Carney said after his meeting with Xi that he was “very pleased with the outcome” and that Canadian and Chinese officials have been “instructed to work at pace on issues moving forward,” regarding trade issues and irritants.

“We now have a turning point in the relationship, a turning point that creates opportunities for Canadian families, for Canadian businesses and Canadian workers, and also creates a path to address current issues,” Carney said.

The ‘Correct’ Perception

Former Canadian diplomat Michael Kovrig echoed Tohti’s concerns, saying in an Oct. 31 social media post that Xi’s calls for other leaders to show a “correct” perception of China equates to “diplomatic gatekeeping.”
“The key phrase ‘correct perception’ … encompasses political demands rooted in decades of Communist Party discourse: never question the legitimacy of its authoritarian rule,” Kovrig wrote in an Oct. 16 blog post.

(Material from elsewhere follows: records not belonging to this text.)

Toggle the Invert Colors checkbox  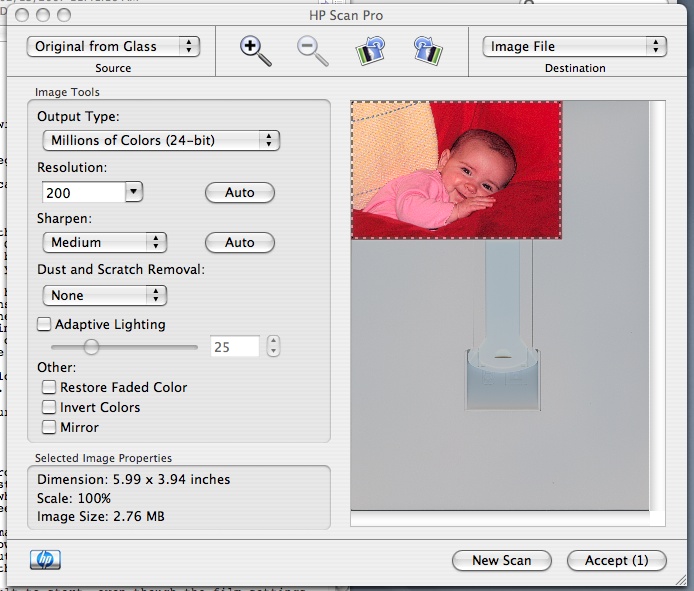click(x=48, y=407)
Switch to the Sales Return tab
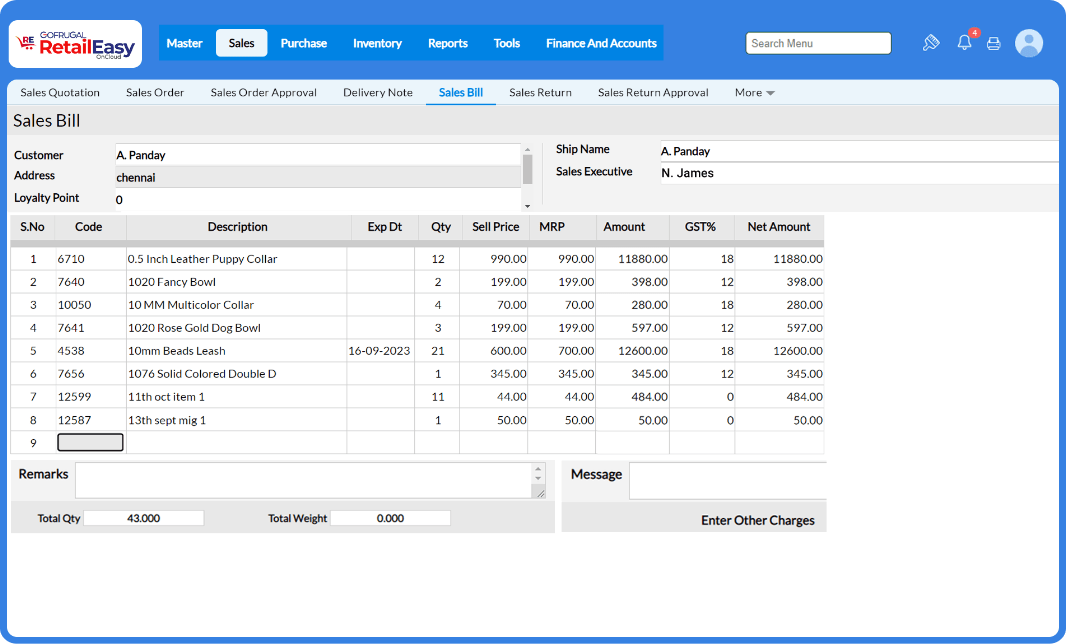This screenshot has width=1066, height=644. [540, 93]
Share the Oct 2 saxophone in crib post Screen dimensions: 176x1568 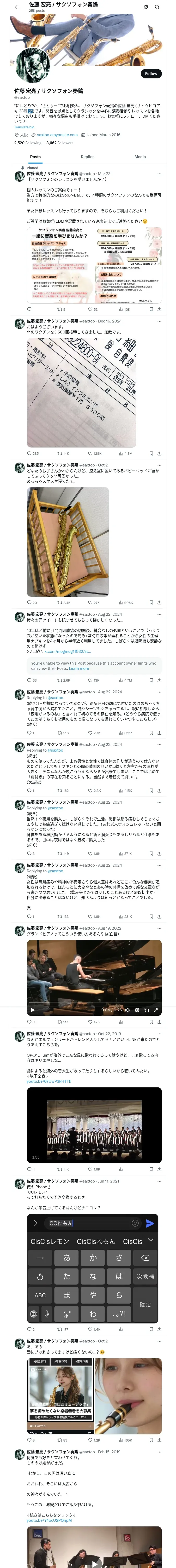[159, 603]
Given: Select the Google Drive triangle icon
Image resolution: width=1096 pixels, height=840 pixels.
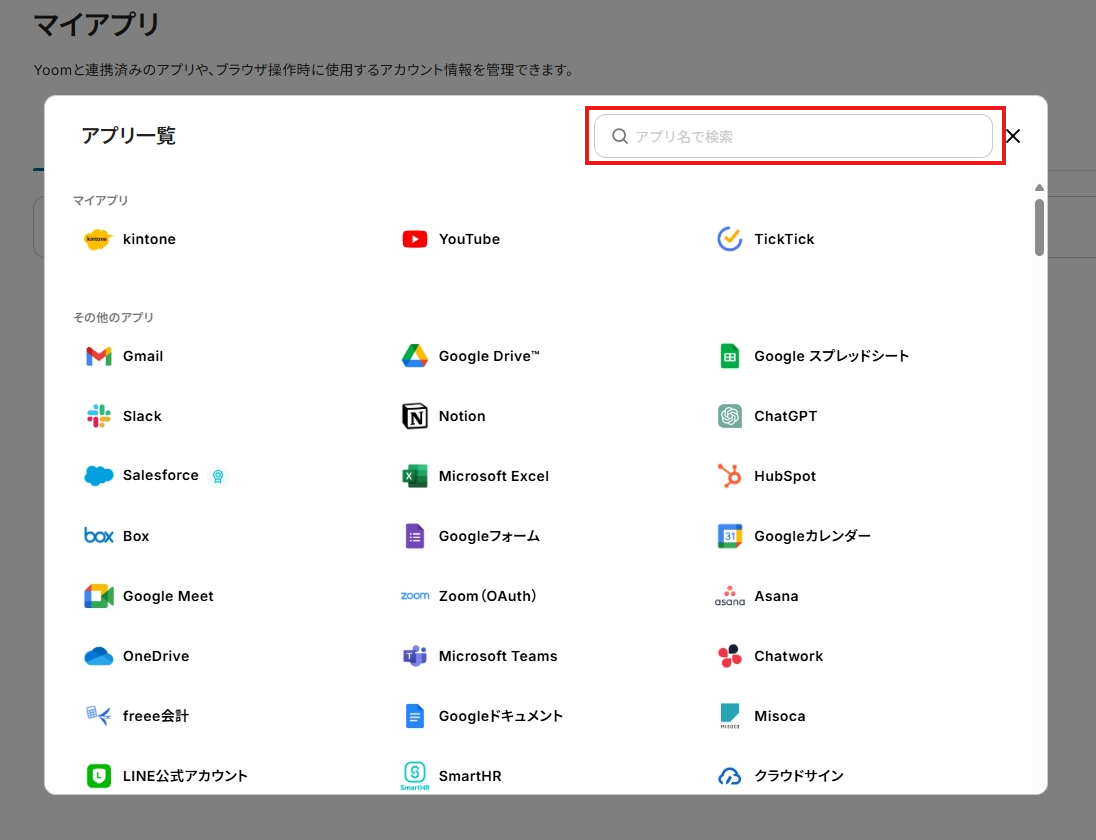Looking at the screenshot, I should pos(414,356).
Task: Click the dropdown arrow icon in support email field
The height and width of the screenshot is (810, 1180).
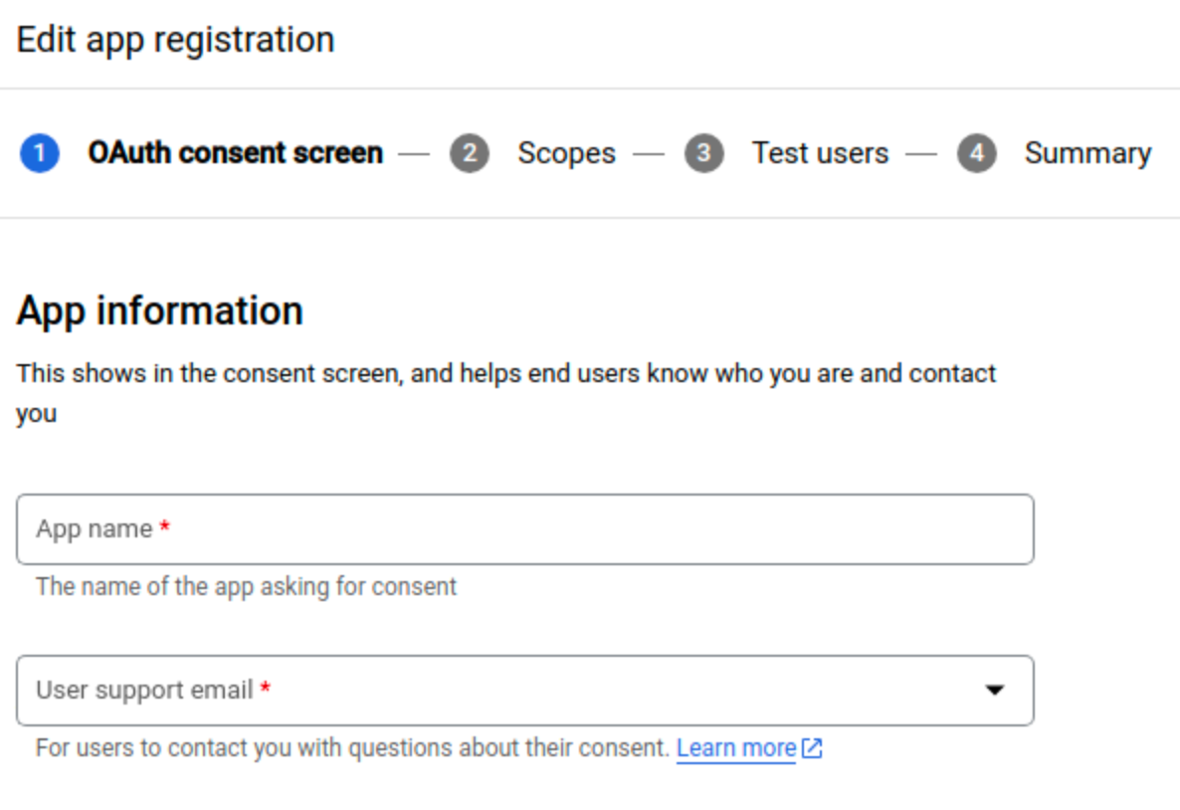Action: point(995,690)
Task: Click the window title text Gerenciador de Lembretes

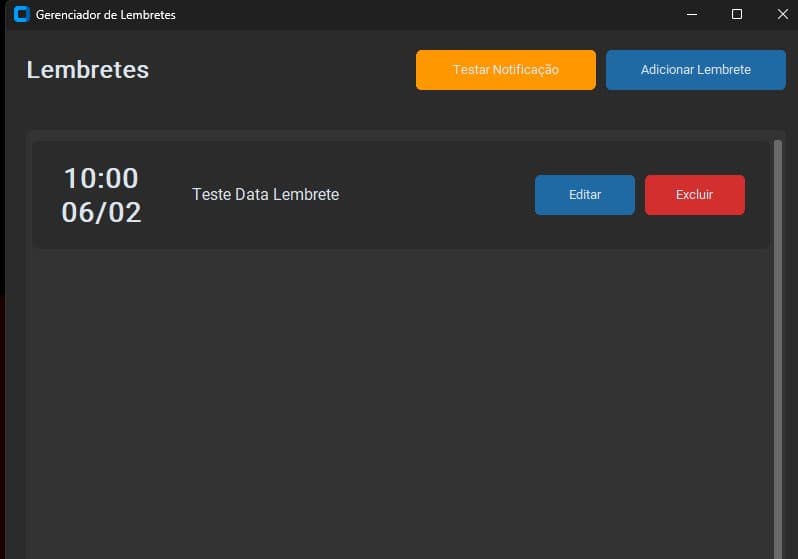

“‘Correct perception’ also reflects an ideological tradition that goes back to Vladimir Lenin and Mao Zedong that the [Chinese Communist Party] has a monopoly on truth,” he added. “Either you understand it ‘correctly’ and accept its political system and red lines, or you are wrong—and will suffer.”

Kovrig, a former diplomat who is now a think tank scholar, was detained in China in 2018 for more than 1,000 days along with fellow Canadian Michael Spavor as part of Beijing’s retaliation tactics for the arrest of Huawei executive Meng Wanzhou in Vancouver due to a U.S. extradition request.

A ‘Pragmatic’ Approach

The Chinese readout of the Oct. 31 meeting also says that the new Canadian government places “high importance” on its relations with China.

“[Canada] wishes to seize the opportunity of the improvement of bilateral ties, renew the founding spirit of diplomatic relations, make up for lost time, restart bilateral cooperation, and achieve more outcomes in Canada-China relations in a pragmatic and constructive manner,” the readout says.

The Canadian readout also used the terms “pragmatic and constructive” to describe how both countries intend to approach bilateral relations.

Margaret McCuaig-Johnston, a senior fellow at the University of Ottawa’s Institute for Science, Society and Policy, says that approach may mean different things for both countries.

“The PM likes to say that he’s pragmatic,” she said in an Oct. 31 social media post. “For the Chinese, that word means that we will do what they tell us we must do to create stable relations [with] Beijing (silence on Uyghurs & Taiwan, allow EVs, access to critical minerals, etc).”

Tohti says that by stressing the need to diversify trade beyond the United States amid tariff tensions, Canada may be “exposing itself a bit too much.”

“That message may sound pragmatic at home, but to hostile or rival states it can signal vulnerability — even desperation,” Tohti said.

“Our plain, straightforward style of communication — admirable in principle — doesn’t always translate well in places like China or India,” he added. “In those older political cultures, subtlety and leverage define diplomacy, and naïveté is often read as weakness.”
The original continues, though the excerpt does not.